# START OF DATA SUPPLIED
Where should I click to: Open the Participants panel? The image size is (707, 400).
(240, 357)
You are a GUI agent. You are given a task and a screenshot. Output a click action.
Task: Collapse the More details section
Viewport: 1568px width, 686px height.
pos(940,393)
# END OF DATA SUPPLIED
**WHAT IS EXPECTED**. Can you write out the items again with "Participants panel" replaced by "Chat panel" and nothing else changed?

**WORKED ANSWER**.
Where should I click to: Open the Chat panel? The image size is (707, 400).
(240, 357)
You are a GUI agent. You are given a task and a screenshot. Output a click action.
Task: Collapse the More details section
Viewport: 1568px width, 686px height.
pos(940,393)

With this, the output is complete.